This document is relevant for: Trn2, Trn3

MLP Backward MXFP8 Kernel API Reference#

Return (num_cores, shard_id) for LNC2 sharding.

Background#

The get_program_sharding_info kernel returns the LNC2 sharding configuration (num_cores, shard_id), used by the MXFP8 MLP backward pass to distribute computation across logical cores.

API Reference#

Source code for this kernel API can be found at: mlp_bwd_mxfp8_kernel.py

get_program_sharding_info#

nkilib.experimental.mlp_mxfp8.mlp_bwd_mxfp8.get_program_sharding_info(run_with_lnc2: bool) → tuple#: Return (num_cores, shard_id) for LNC2 sharding.

compute_phase1_down_proj_mm_grad_mxfp8#

nkilib.experimental.mlp_mxfp8.mlp_bwd_mxfp8.compute_phase1_down_proj_mm_grad_mxfp8(output_grad_td: TensorDescriptor, gate_pre_td: TensorDescriptor, gate_act_td: TensorDescriptor, up_td: TensorDescriptor, d_gate_up_td: TensorDescriptor, scratch_td: TensorDescriptor, down_weight_td: TensorDescriptor, s_base: int, dtype: type, fp8_x4_dtype: type, config: MatmulMxfp8KernelConfig = None, spill_reload: bool = True, use_scale_packing: bool = True, run_with_lnc2: bool = True, clamp_limits: ClampLimits = None) → None#

Phase 1: Compute gradient through the down projection and SwiGLU gate.

Parameters:

output_grad_td (TensorDescriptor) – [S, H], incoming gradient (is_f_by_k=True).
gate_pre_td (TensorDescriptor) – [S, I], checkpointed gate pre-activation.
gate_act_td (TensorDescriptor) – [S, I], checkpointed gate post-activation.
up_td (TensorDescriptor) – [S, I], checkpointed up projection.
d_gate_up_td (TensorDescriptor) – [S, 2I], output: fused gate || up gradient.
scratch_td (TensorDescriptor) – [2I, S], output: transposed d_gate || d_up.
down_weight_td (TensorDescriptor) – [I, H], transposed down projection weights (is_f_by_k=True).
s_base (int) – Row offset into the full [S, …] tensors for this LNC core.
dtype (type) – Data type for computation (nl.bfloat16).
fp8_x4_dtype (type) – MXFP8 quantized data type (e.g. float8_e4m3fn_x4).
config (MatmulMxfp8KernelConfig) – Per-phase matmul tiling configuration.
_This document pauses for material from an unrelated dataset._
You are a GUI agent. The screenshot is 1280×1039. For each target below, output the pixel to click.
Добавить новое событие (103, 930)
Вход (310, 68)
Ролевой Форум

Replaces the previous TILES_IN_BLOCK_M/N/K arguments.
clamp_limits (ClampLimits) – Optional activation clamp limits applied during the gradient computation.

compute_phase2_hidden_states_grad_mxfp8#

nkilib.experimental.mlp_mxfp8.mlp_bwd_mxfp8.compute_phase2_hidden_states_grad_mxfp8(hidden_states_grad_td: TensorDescriptor, gate_up_weight_td: TensorDescriptor, d_gate_up_td: TensorDescriptor, s_base: int, dtype: type, fp8_x4_dtype: type, config: MatmulMxfp8KernelConfig = None, spill_reload: bool = True, use_scale_packing: bool = True, run_with_lnc2: bool = True) → None#

Phase 2: Compute gradient w.r.t. input hidden states.

Parameters:

hidden_states_grad_td (TensorDescriptor) – [S, H], output: dL/d_hidden.
gate_up_weight_td (TensorDescriptor) – [H, 2I], transposed fused gate+up projection weights (is_f_by_k=True).
d_gate_up_td (TensorDescriptor) – [S, 2I], fused gate || up gradient (is_f_by_k=True).
s_base (int) – Row offset for this LNC core’s shard.
dtype (type) – Data type for computation (nl.bfloat16).
fp8_x4_dtype (type) – MXFP8 quantized data type (e.g. float8_e4m3fn_x4).
config (MatmulMxfp8KernelConfig) – Per-phase matmul tiling configuration. Replaces the previous TILES_IN_BLOCK_M/N/K arguments.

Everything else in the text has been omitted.